With Millicent Fawcett and Emmeline Pankhurst, she spearheaded the campaign for women’s votes. Imprisoned twice in Holloway Prison, she eventually became President of the Women’s Freedom League. During the First World War, she joined the socialist pacifist movement, and her commitment to international socialism intensified following the Bolshevik revolution. She subsequently involved herself in the Indian independence movement, Save the Children, the Labour party and the British Communist Party, the London Vegetarian Society and the Irish Self Determination League. A long-standing advocate for Irish Home Rule, she found herself at odds with her brother, who in 1918 had been appointed Lord Lieutenant of Ireland.
She moved to Dublin in 1921/22, where she continued her work in the area of civil rights and relief of distress. She became the leader of the Women Prisoners’ Defence League, and a close associate of both Countess Markievicz and Maud Gonne. Opposed to the term ‘Mrs’ and its Irish equivalent ‘Bean Uí’, she became known in Ireland as ‘Madame Desperate’.

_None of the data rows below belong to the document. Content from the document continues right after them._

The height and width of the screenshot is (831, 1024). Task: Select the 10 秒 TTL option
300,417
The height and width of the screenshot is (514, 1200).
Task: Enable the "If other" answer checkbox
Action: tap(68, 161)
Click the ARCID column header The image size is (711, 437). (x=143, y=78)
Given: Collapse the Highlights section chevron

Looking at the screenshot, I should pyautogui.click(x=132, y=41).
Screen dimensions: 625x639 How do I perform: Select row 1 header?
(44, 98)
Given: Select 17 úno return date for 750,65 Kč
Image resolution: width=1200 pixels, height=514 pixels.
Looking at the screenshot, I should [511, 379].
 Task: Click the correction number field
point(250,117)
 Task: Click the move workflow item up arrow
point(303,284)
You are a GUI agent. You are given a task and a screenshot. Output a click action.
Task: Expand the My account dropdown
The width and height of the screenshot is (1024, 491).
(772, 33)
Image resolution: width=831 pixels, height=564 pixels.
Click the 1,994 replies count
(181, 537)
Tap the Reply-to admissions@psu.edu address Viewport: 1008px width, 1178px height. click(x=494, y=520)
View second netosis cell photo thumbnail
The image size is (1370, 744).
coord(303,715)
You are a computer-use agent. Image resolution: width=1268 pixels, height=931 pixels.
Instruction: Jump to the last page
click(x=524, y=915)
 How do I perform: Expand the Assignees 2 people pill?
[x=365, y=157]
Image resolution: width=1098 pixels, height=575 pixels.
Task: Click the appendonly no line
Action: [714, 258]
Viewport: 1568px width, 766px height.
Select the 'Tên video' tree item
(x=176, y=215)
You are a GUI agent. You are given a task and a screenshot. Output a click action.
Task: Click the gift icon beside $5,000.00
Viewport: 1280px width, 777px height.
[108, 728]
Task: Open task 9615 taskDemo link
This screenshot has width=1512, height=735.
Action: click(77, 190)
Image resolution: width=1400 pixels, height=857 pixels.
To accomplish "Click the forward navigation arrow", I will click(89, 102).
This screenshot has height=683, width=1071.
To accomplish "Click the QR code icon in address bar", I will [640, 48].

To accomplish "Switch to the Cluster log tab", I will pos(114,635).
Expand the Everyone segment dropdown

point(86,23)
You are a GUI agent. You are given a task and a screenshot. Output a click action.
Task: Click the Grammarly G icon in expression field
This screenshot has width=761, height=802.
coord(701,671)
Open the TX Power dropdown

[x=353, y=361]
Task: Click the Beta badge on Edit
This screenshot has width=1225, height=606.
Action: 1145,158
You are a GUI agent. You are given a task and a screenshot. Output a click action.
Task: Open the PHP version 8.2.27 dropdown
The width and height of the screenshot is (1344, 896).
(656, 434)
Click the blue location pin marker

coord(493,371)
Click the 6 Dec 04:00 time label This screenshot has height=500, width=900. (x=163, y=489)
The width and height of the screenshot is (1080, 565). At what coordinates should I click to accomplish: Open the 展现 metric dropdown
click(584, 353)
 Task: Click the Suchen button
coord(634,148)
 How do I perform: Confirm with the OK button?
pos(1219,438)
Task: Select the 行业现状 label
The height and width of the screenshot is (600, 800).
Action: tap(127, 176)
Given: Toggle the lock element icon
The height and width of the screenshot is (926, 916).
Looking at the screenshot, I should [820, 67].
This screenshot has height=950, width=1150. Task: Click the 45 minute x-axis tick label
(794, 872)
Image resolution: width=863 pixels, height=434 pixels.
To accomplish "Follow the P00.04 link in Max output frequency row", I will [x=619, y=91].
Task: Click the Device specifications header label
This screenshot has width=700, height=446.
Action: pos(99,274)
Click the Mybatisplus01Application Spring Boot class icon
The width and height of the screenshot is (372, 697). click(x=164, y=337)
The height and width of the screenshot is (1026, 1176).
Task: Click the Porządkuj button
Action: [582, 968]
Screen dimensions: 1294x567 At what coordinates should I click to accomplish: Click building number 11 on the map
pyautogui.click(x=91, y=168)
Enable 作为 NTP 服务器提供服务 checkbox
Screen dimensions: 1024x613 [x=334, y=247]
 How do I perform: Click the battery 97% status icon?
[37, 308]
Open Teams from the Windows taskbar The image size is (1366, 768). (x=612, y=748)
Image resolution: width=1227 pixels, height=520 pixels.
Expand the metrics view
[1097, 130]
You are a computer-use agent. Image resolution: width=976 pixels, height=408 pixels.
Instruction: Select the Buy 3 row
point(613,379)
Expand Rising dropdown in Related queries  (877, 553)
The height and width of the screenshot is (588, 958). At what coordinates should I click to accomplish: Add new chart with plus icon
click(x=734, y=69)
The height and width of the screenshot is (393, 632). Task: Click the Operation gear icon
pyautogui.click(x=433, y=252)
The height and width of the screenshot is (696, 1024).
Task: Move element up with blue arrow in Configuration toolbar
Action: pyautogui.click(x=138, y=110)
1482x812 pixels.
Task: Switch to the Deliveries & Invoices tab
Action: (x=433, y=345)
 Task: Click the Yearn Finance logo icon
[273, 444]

She was classified as a dangerous subversive under the terms of the Free State’s Public Safety Act of 1927, and having been targeted by anti-communists, moved to Belfast, where she became involved in a campaign to unite unemployed Protestant and Catholic workers. She died in Belfast, but was buried, with republican honours, at Glasnevin cemetery, near the grave of Countess Markievicz.
The portrait was inherited by Margaret Ridgway from her mother Anna Munro. It had been given to Munro, a Scottish Suffragette, by Despard, a friend and fellow member of the Women’s Social and Political Union. This watercolour is derived from a full-length studio photograph, in which Despard, President of the Women’s Freedom League, sits at a table.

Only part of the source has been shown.